Article
Catastrophe naturelle : la stratégie des concepts…. pas de l’action
Changements climatiques : le Maroc esquisse une politique publique
Le Maroc est sous le choc. 47 morts, des récoltes perdues, des biens et logements rasés sont le bilan des inondations qui ont frappé le Maroc pendant la dernière semaine de novembre. Les images de ce désastre donnent un sentiment d’impuissance et suscitent des interrogations, rageuses certes, mais légitimes : Y avait-il moyen d’éviter cela? Le Maroc dispose-t-il de moyens adéquats pour faire face à ce genre de catastrophe ? Qu’adviendra-t-il des victimes ? Les interrogations fusent de toutes parts et sont relayées sur les réseaux sociaux et dans les médias. Un dossier s’imposait donc pour dégager les forces et les faiblesses des politiques publiques face aux catastrophes naturelles. Le comble est que, de prime abord, le Maroc dispose d’études mettant en garde contre les risques naturelles. Les zones sensibles ou fragiles y sont répertoriées et des recommandations pertinentes y sont faites. La catastrophe a mis en exergue cette latitude qu’ont les pouvoirs publics de laisser couler la rivière sans agir pour prévenir le pire. Après coup, les ministères dévoilent leurs plans et tentent, tant bien que mal de démontrer leur degré d’implication pour que ce drame ne se répète pas. Les discours sont rodés, mais tout reste à faire, surtout sur le plan législatif et institutionnel. Le Maroc a goûté au désastre et en principe, cela devra inciter à accélérer la mise en place d’une politique globale pour que les Marocains ne vivent jamais cela, ou du moins soient rassurés en cas de catastrophes naturelles. Pour cause, ils auront la certitude et la conviction que leur nation est préparée.

Consigne
Récrivez de façon plus concise le paragraphe de l'article qui commence par « Le Maroc est sous le choc », en conservant ses faits principaux.

Données extraites
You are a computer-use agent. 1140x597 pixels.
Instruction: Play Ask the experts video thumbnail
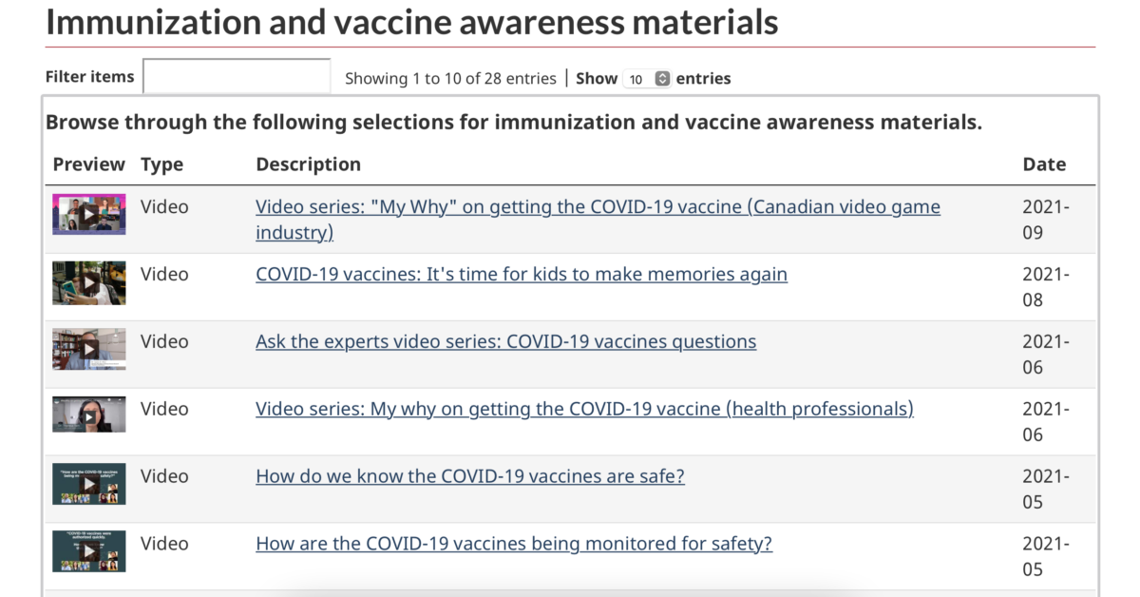point(88,349)
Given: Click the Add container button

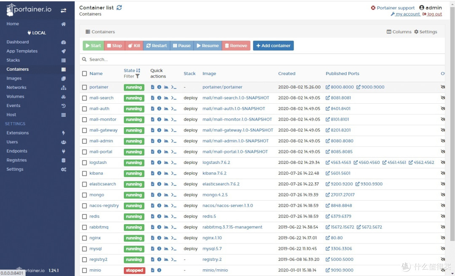Looking at the screenshot, I should (273, 46).
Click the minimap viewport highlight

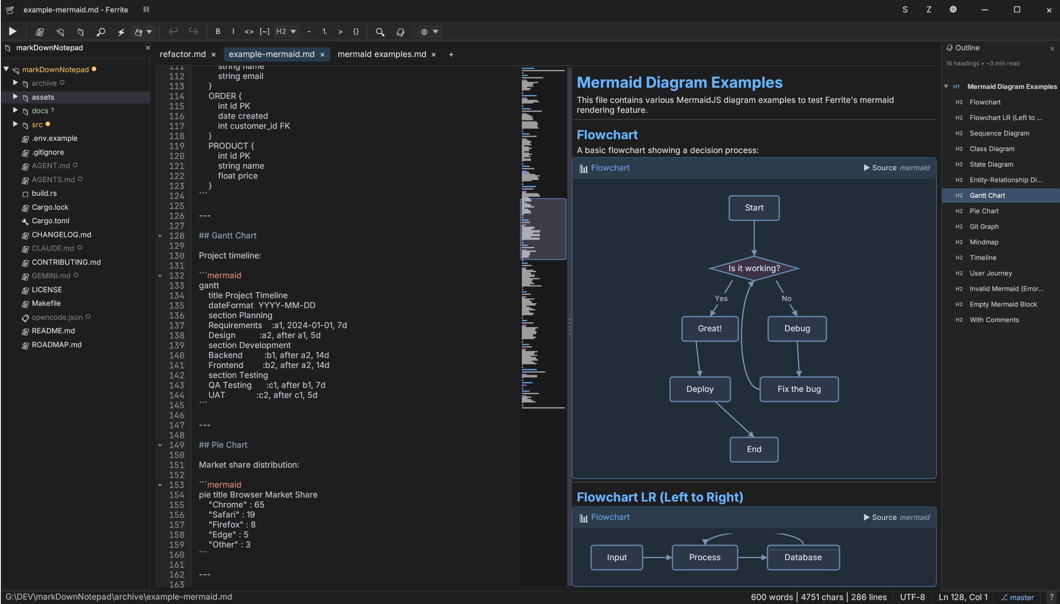click(543, 229)
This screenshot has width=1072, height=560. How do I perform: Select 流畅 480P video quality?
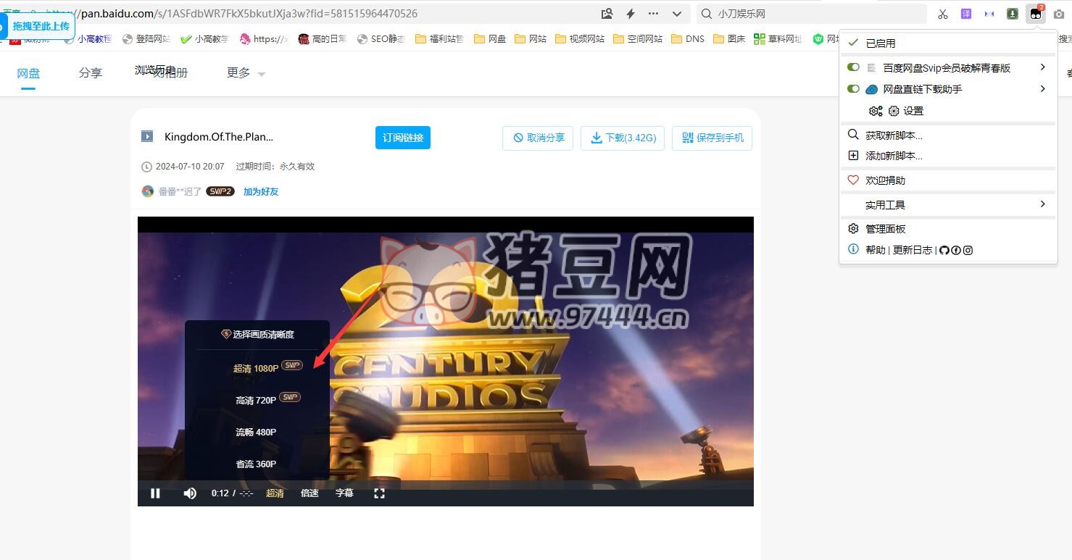coord(256,432)
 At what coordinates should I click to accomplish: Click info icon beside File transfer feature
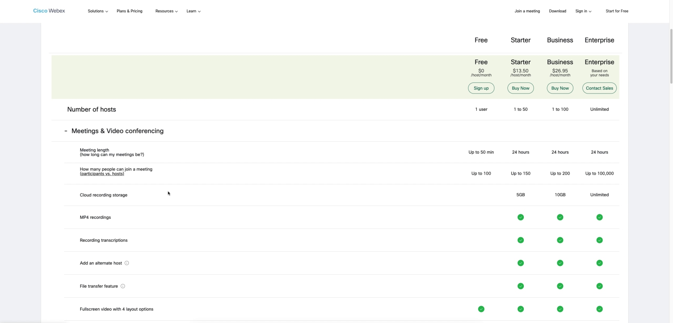123,286
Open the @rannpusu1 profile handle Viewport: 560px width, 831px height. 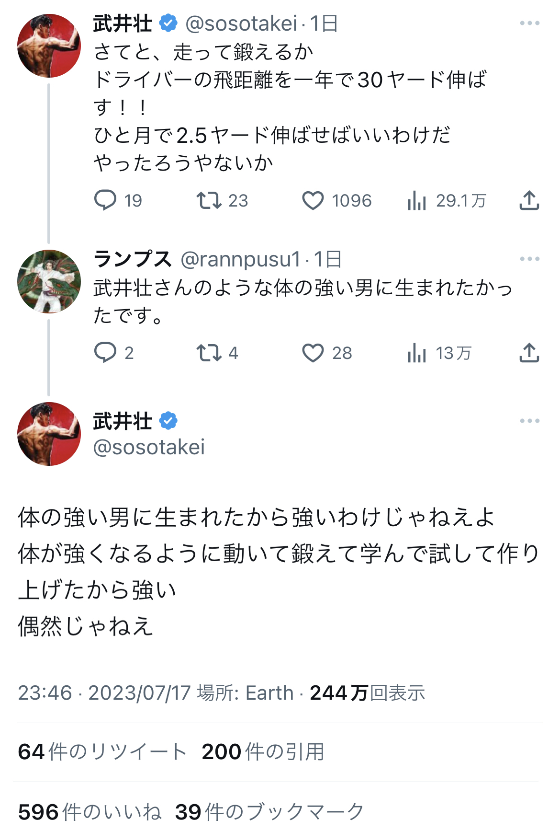(240, 259)
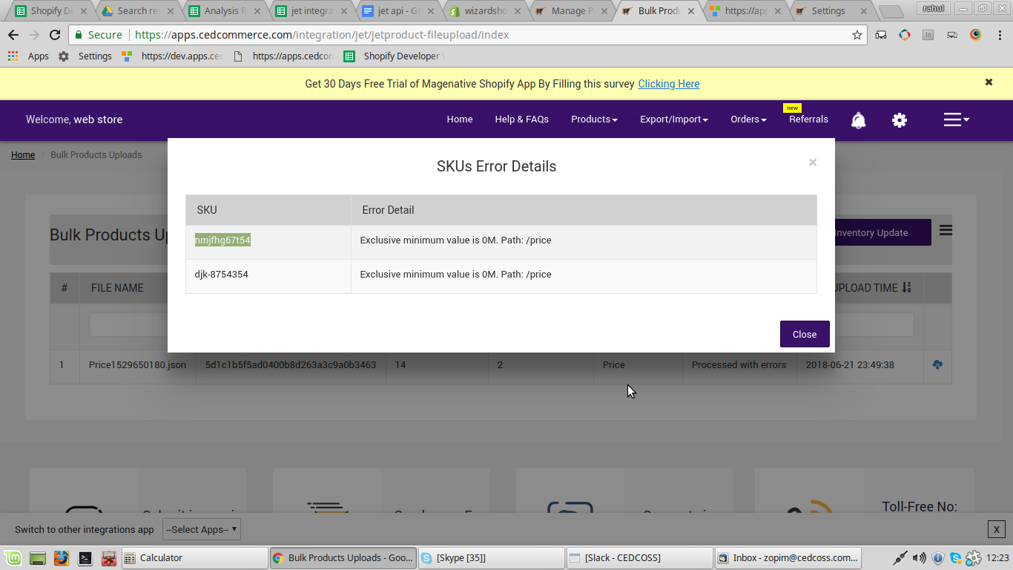Open the volume control in system tray
1013x570 pixels.
(x=920, y=557)
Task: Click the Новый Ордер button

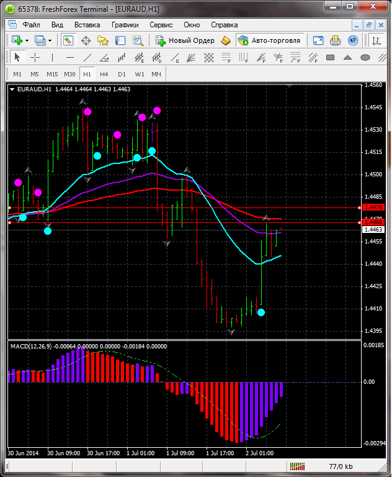Action: pos(185,40)
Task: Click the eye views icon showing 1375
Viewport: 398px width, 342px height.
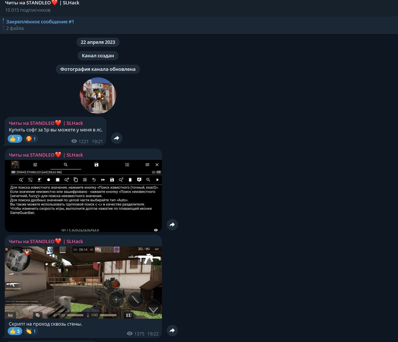Action: [x=130, y=334]
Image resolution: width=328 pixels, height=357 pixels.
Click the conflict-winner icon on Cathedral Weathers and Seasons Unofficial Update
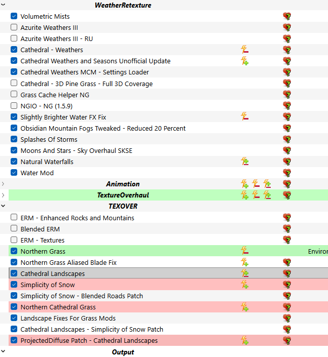[x=244, y=61]
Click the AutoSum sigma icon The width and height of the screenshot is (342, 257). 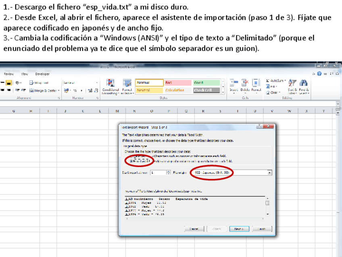point(268,81)
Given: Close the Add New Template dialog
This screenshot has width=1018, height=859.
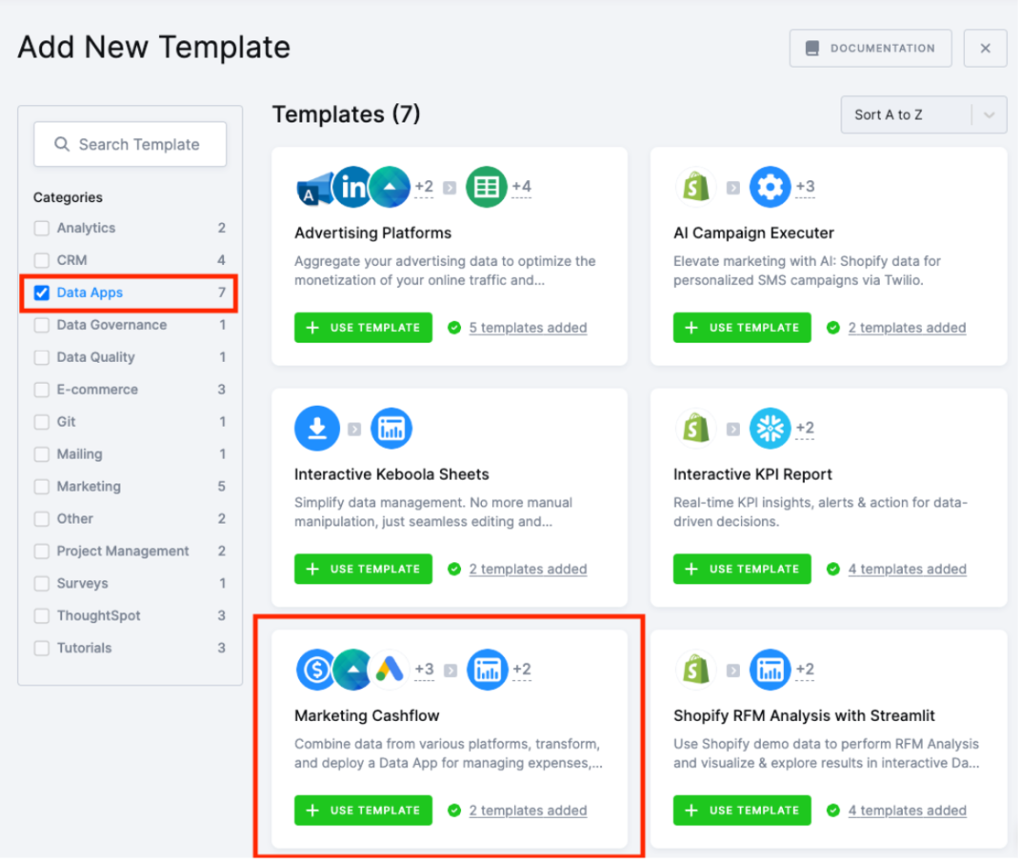Looking at the screenshot, I should click(x=985, y=48).
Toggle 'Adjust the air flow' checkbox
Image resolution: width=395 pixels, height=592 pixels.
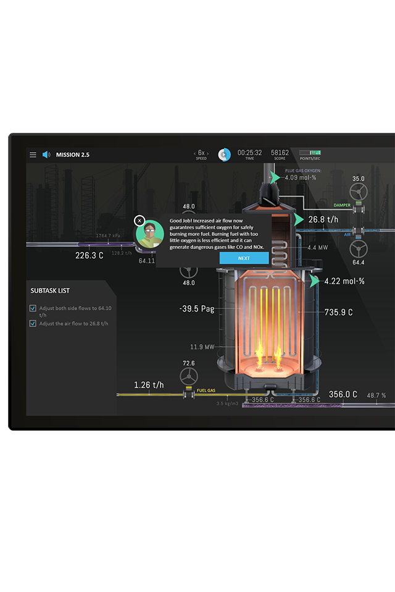coord(33,323)
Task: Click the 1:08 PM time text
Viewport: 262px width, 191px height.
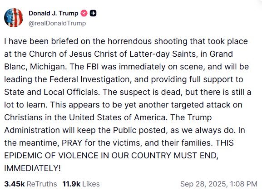Action: click(244, 184)
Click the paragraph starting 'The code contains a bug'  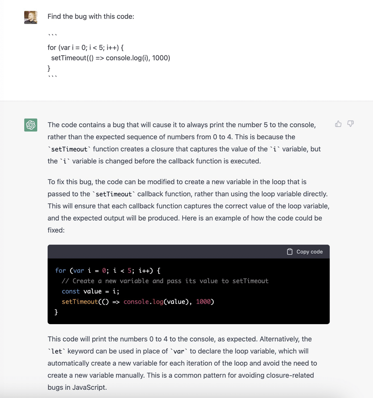(184, 143)
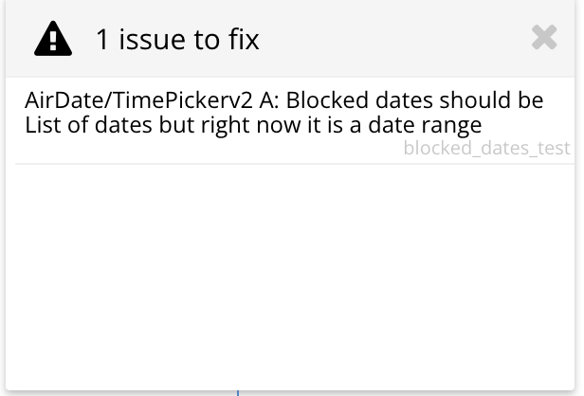Click the 'date range' words in issue text

coord(425,125)
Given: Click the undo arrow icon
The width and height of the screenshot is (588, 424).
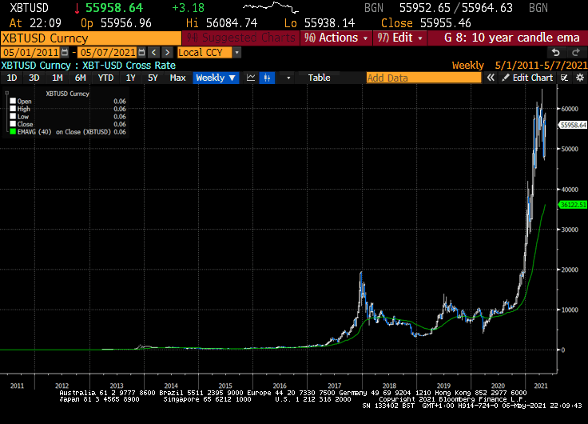Looking at the screenshot, I should (556, 52).
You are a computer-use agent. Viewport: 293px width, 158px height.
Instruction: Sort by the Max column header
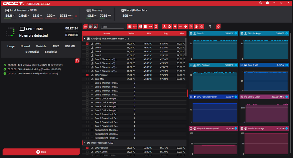[x=182, y=33]
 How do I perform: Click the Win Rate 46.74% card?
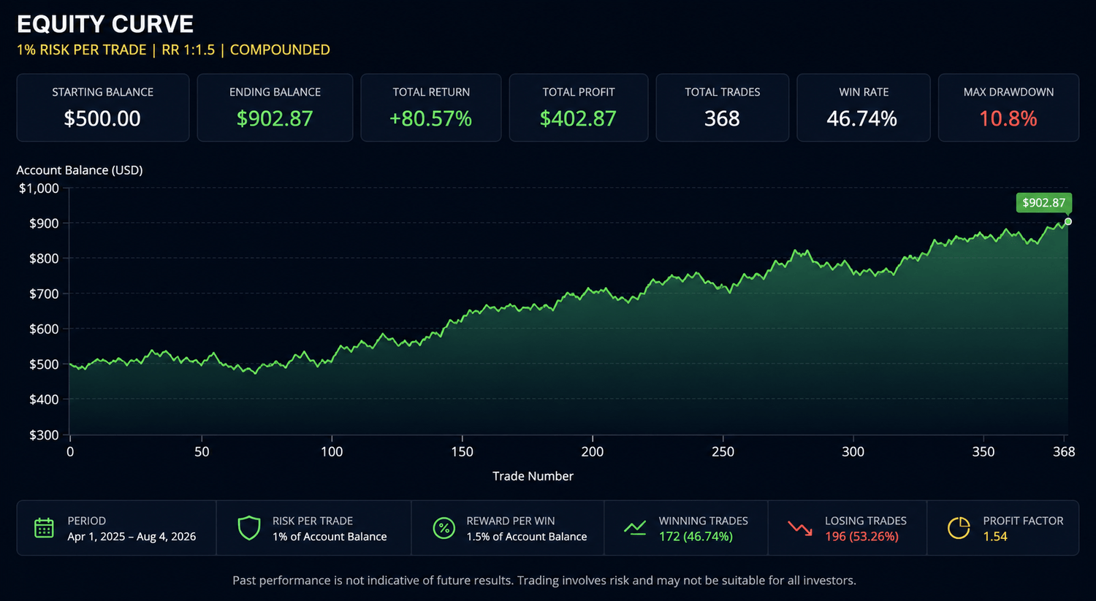coord(864,107)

Réponse
Les inondations de la dernière semaine de novembre ont fait 47 morts au Maroc et ont détruit des récoltes, des biens et des logements. Les réseaux sociaux et les médias relaient des questions légitimes : le drame était-il évitable ? Le pays a-t-il les moyens d'y faire face ? Que deviendront les victimes ? Ces questions justifient un dossier sur les forces et les faiblesses des politiques publiques face aux catastrophes naturelles. Paradoxalement, le Maroc dispose d'études qui recensent les zones sensibles et formulent des recommandations pertinentes. Les pouvoirs publics n'ont pourtant pas agi pour prévenir le pire. Après coup, les ministères présentent leurs plans, mais tout reste à faire, surtout sur les plans législatif et institutionnel. Ce désastre devrait accélérer la mise en place d'une politique globale, afin que les Marocains ne revivent pas un tel drame ou soient du moins rassurés de savoir leur nation préparée.